Over the next decade, you’d struggle to find an industry that offers the growth potential of legal cannabis. Unlike new technologies, cannabis has been around for a long time and is a proven industry – at least in the black market, where tens of billions of dollars in sales are conducted each year. It wouldn’t be all that difficult for the marijuana industry to continue shuffling consumers from the black market to legal channels over time.
Just how big could the cannabis industry become? Although estimates vary quite a bit on Wall Street, the consensus is that marijuana offers a double-digit compound annual growth rate over the next decade, with one investment bank calling for as much as $200 billion in sales. That’s not the type of growth investors are going to overlook.
But as we learned from the dot-com bubble in the early 2000’s, valuations are about more than just revenue growth. At some point, earnings actually start to matter, and we’ve begun witnessing that shift in the cannabis industry.
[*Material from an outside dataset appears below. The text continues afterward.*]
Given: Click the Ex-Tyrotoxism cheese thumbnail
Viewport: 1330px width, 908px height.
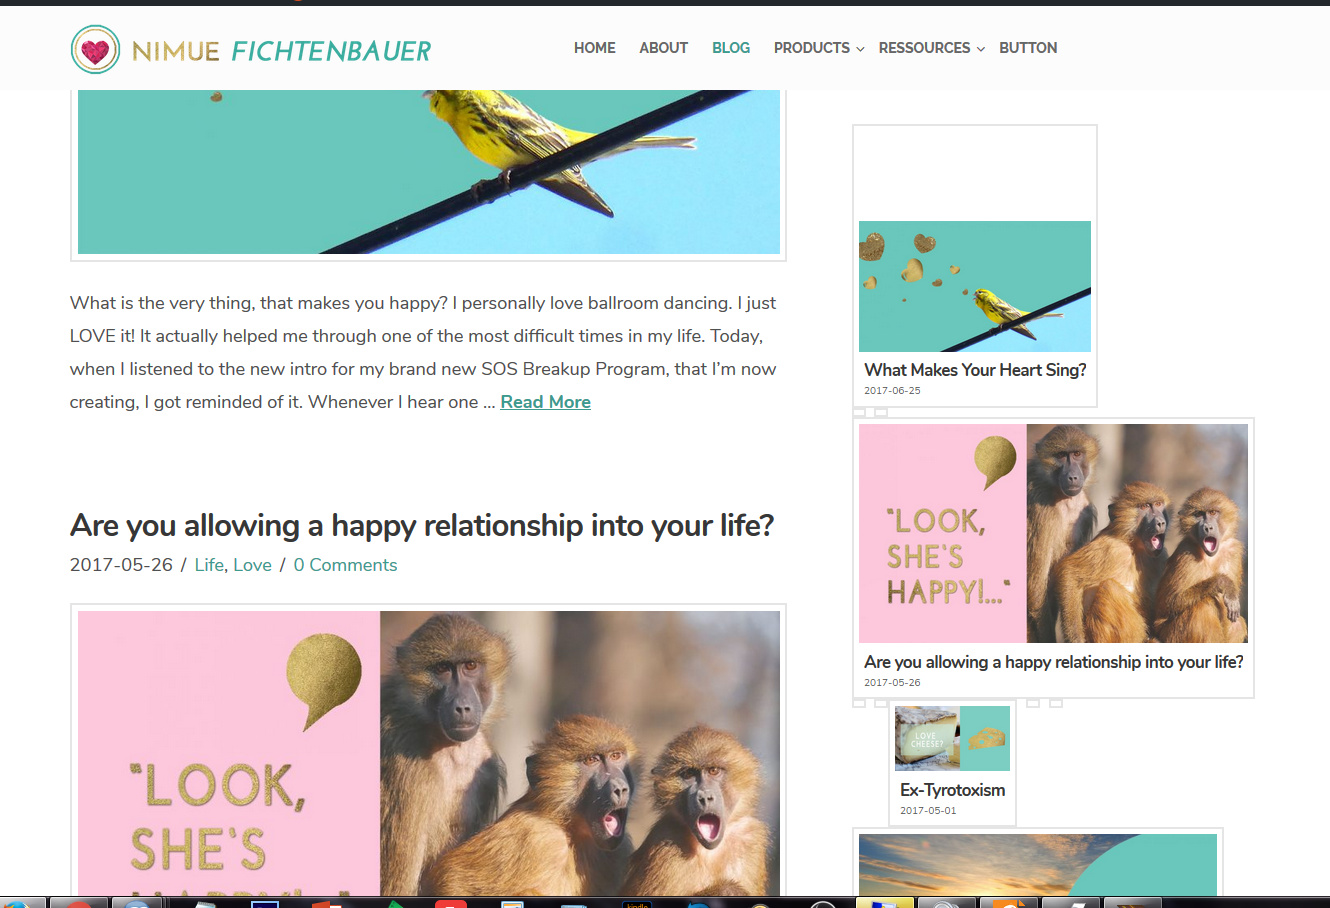Looking at the screenshot, I should pos(952,738).
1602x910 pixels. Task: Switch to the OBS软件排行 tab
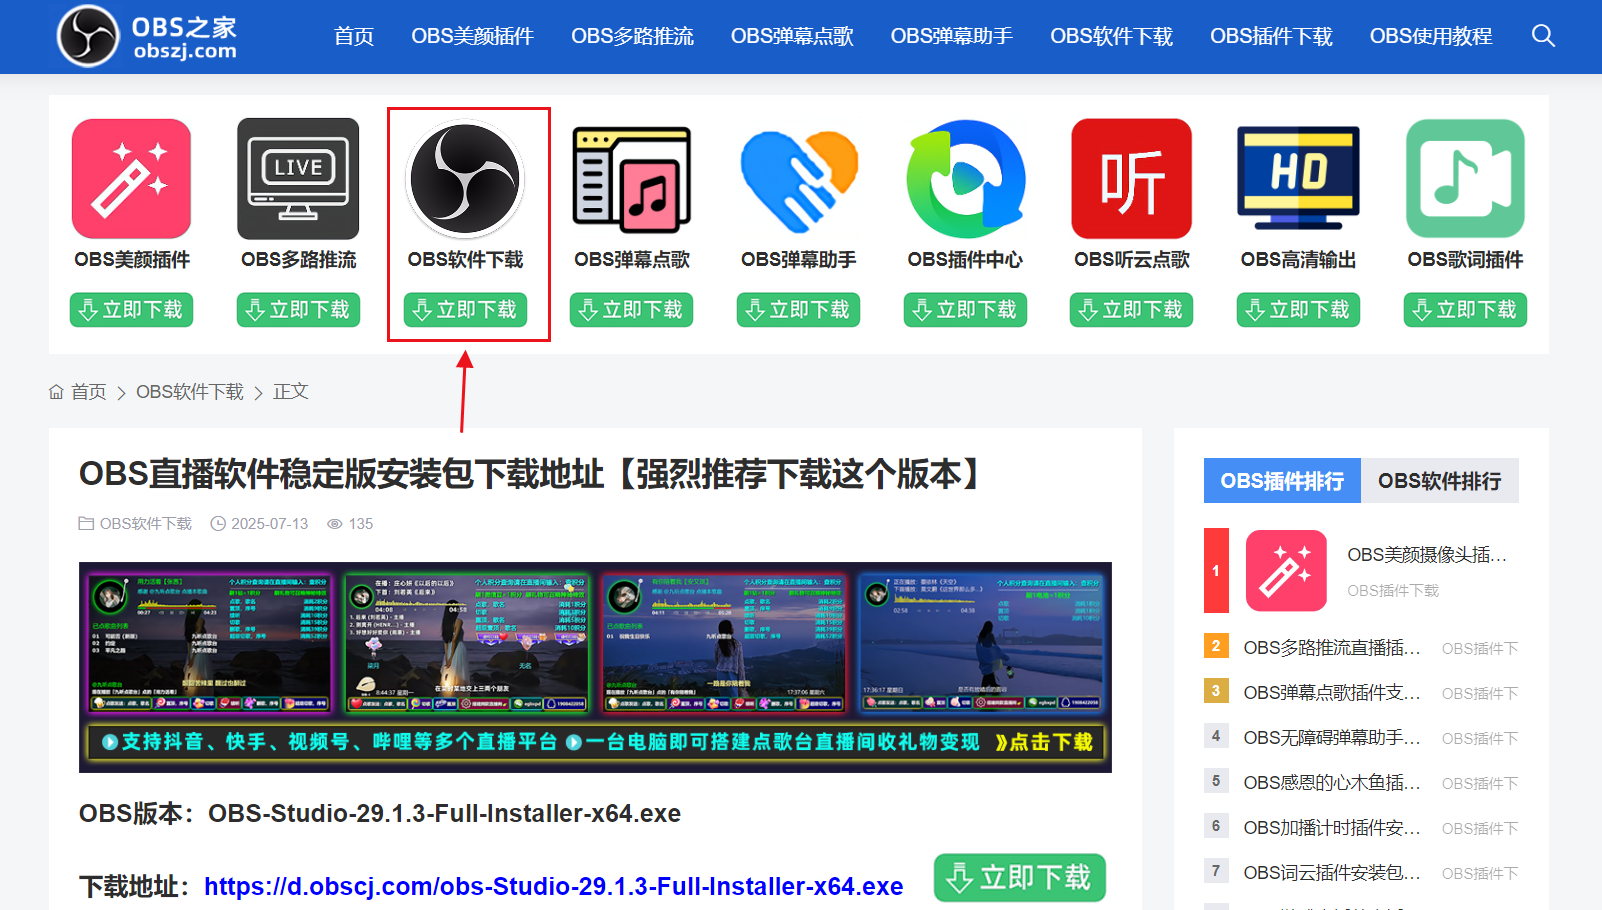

When many of the most popular pot stocks, such as Canopy Growth (NYSE:CGC), Aurora Cannabis (NYSE:ACB), Cronos Group (NASDAQ:CRON), and Tiray (NASDAQ:TLRY), lift the hood on their quarterly performances, Wall Street and investors pay close attention.
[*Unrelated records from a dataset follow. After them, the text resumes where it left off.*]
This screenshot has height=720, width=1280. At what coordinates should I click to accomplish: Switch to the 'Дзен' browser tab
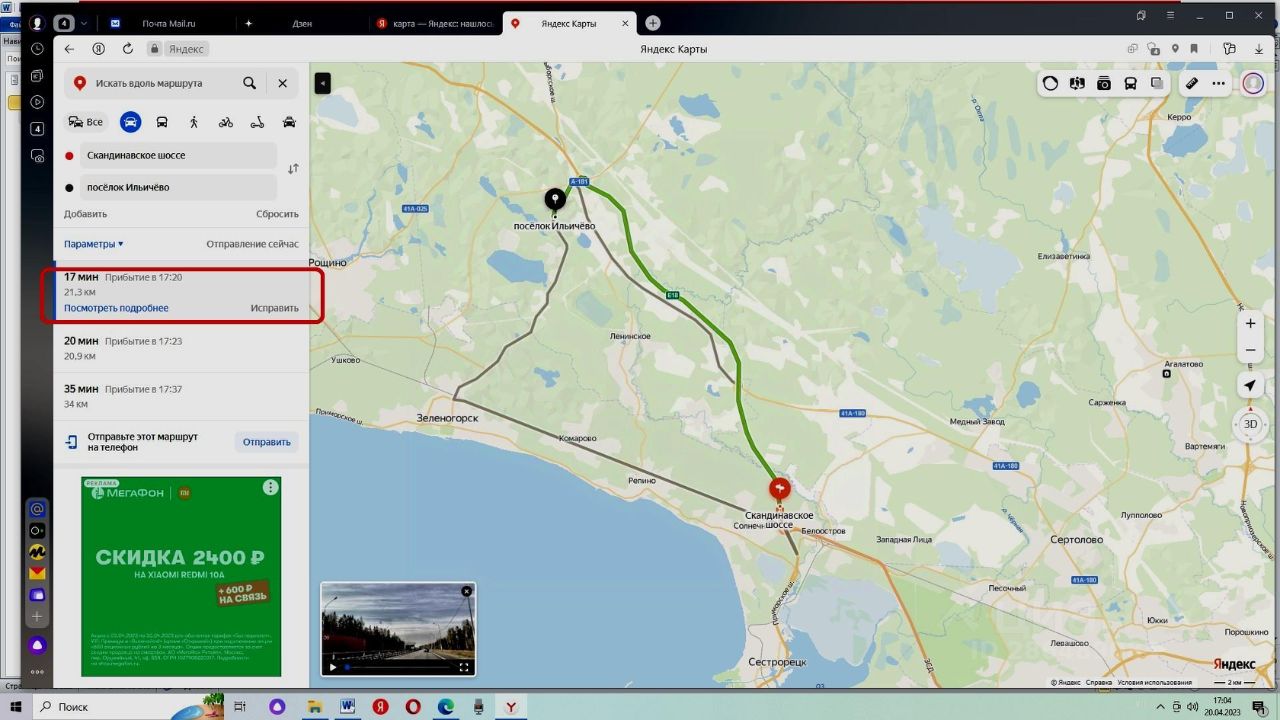click(x=301, y=23)
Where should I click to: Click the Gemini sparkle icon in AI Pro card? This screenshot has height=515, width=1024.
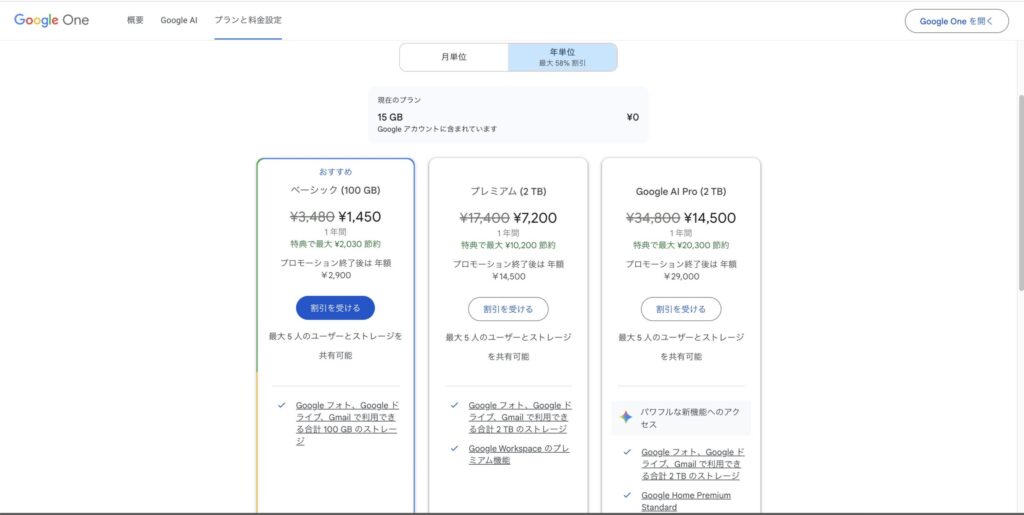(626, 417)
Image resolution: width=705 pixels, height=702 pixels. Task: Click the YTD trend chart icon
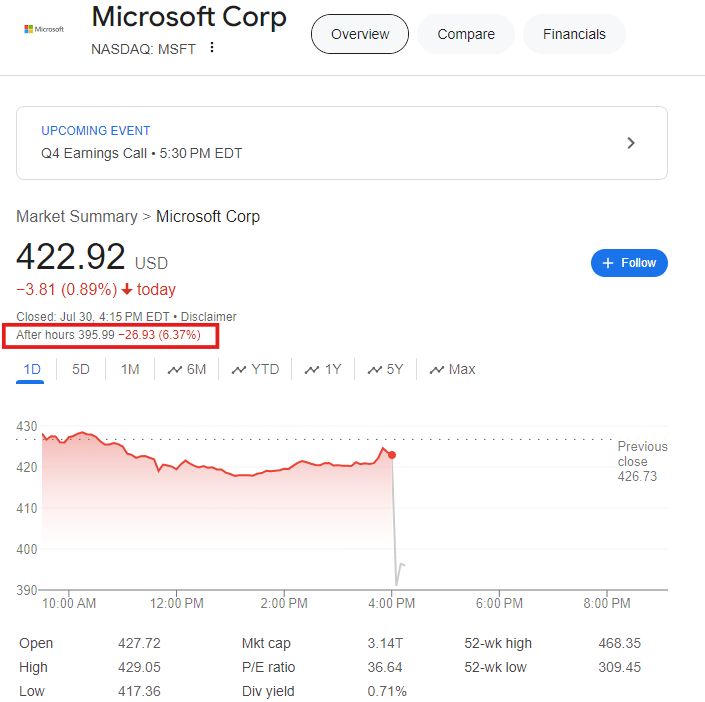click(239, 370)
Although operating profitability (sans one-time benefits) is pretty much out of the question for these popular pot stocks in 2019 – Cronos will likely be profitable in 2019 as the result of a non-cash unrealized gain on the revaluation of derivative liabilities – and perhaps even in fiscal 2020 as Canada continues to work through supply kinks, the focus turns to 2021. Will 2021 be the year that cannabis stocks finally deliver on the earnings front?
Canopy Growth may be the largest marijuana stock in the world by market cap, but that hasn’t saved what’s arguably the most visible cannabis stock from some recent tumult. This month we’ve witnessed the firing of former co-CEO Bruce Linton, and learned from CFO Mike Lee that there’s a very real possibility that Canopy won’t hit its own previous guidance of 1 billion Canadian dollars in 2020 revenue (Canopy runs on a fiscal year that ends on March 31). Following this weaker guidance, Wall Street is now pricing in a greater than CA$1 per share loss in 2020, and has reversed its forecast for a 2021 profit of CA$0.31 per share just a month ago to a consensus loss of CA$0.37 per share.
Even though Canopy Growth is one of the lucky few growers that’s been able to get a good portion of its cultivation space licensed by Health Canada, supply concerns are likely to be persistent for many quarters to come. Newly implemented rules for submitting grow-license applications should help Health Canada reduce its more than 800-license backlog, but it doesn’t change the fact that fewer than 200 total licenses have been issued in over five years. These changes are likely to take time to implement, and with Canopy reliant on the recreational side of the market, it’ll be particularly vulnerable to these supply chain issues.
Canopy’s acquisition spree, and the long-term-vesting shares that Linton gave to employees in order to improve retention, could be troublesome as well. Integration costs tied to acquisitions and share-based expensing could ensure that Canopy Growth is one of the last marijuana stocks to turn the corner to profitability.